And so the years passed and eventually some clever dick invented a way of capturing images, actual real life images, onto a substance that was to become known as Film. Named after Sir Bartholomew Fillum, a theatre impresario and all round rich bugger, he took the idea and ran with it. Literally as it turns out, as recently discovered documents revealed that he stole the idea from a local chemist in Cheam, Derek Fumbler, who, as his name might suggest, dropped a roll of the then unnamed substance whilst out shopping one day, allowing a passing Sir Bartholomew to pick it up, realise it was something different and possibly valuable, and peg it up the road before poor old Derek could realise what had happened. Derek went on to invent the self cleaning underpant, but tragically died in a pants combusting event and his invention was lost. RIP. 😞

And so where does that lead us in regards to West Camel‘s debut novel, Attend.

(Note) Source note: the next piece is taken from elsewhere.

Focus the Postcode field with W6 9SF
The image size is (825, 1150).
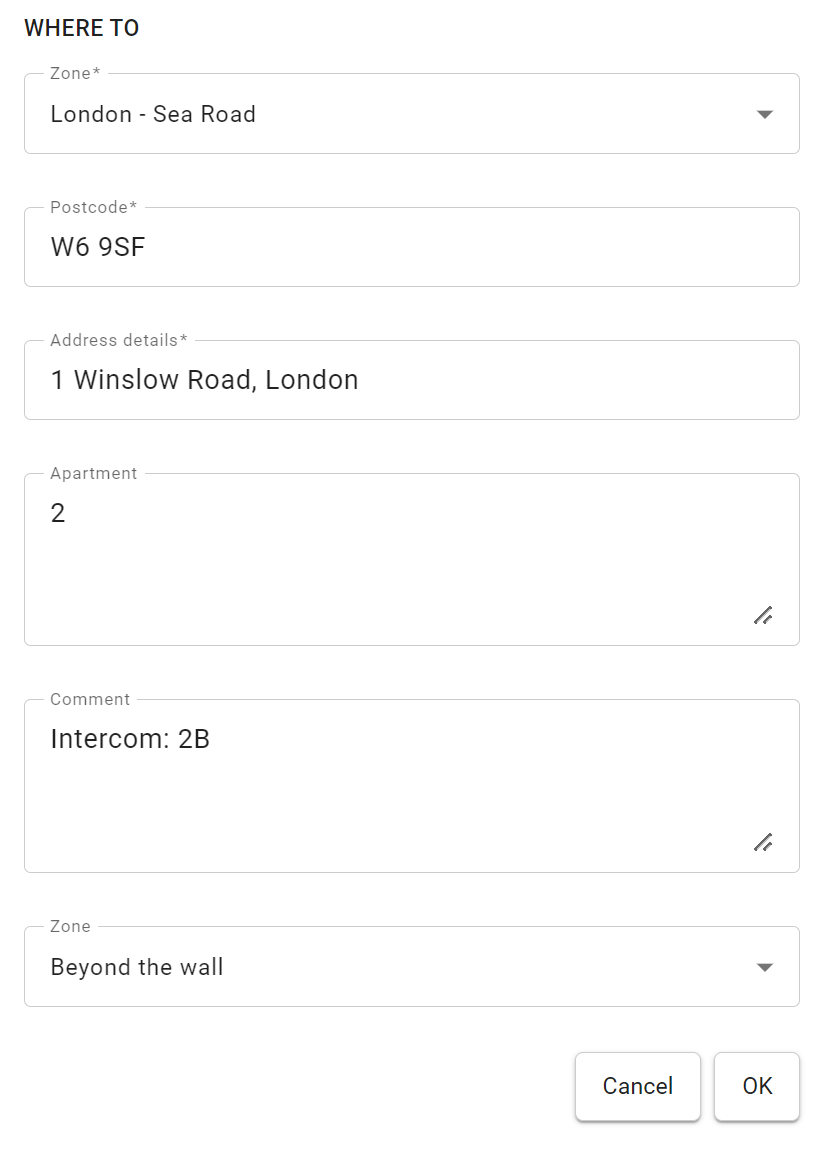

Well, I’m glad you asked. I was beginning to wonder if anyone would, so thank you. Here, have a cookie.

 

cookie
Um, sorry about the bite. I haven’t had lunch and I couldn’t resist. But it’s ok, I picked off the soggy bits.

 

 

There are some books that you instantly fall in love with. Then there are whole series of books that you love with your very being; ones where you feel like they are family. For me, The Tales Of The City series by Amistead Maupin are one of those. They are beautifully written, populated with a diverse, quirky and wholly memorable set of characters, have often bizarre, but still believable storylines, and the love for the characters radiates from the page. In Tales, the city of San Francisco is as much of a character as Anna Madrigal, Mary Ann, Michael Tolliver, Brian Hawkins, Mona Ramsey or D’orothea; it permeates the story and I feel that the books just wouldn’t work in any other setting.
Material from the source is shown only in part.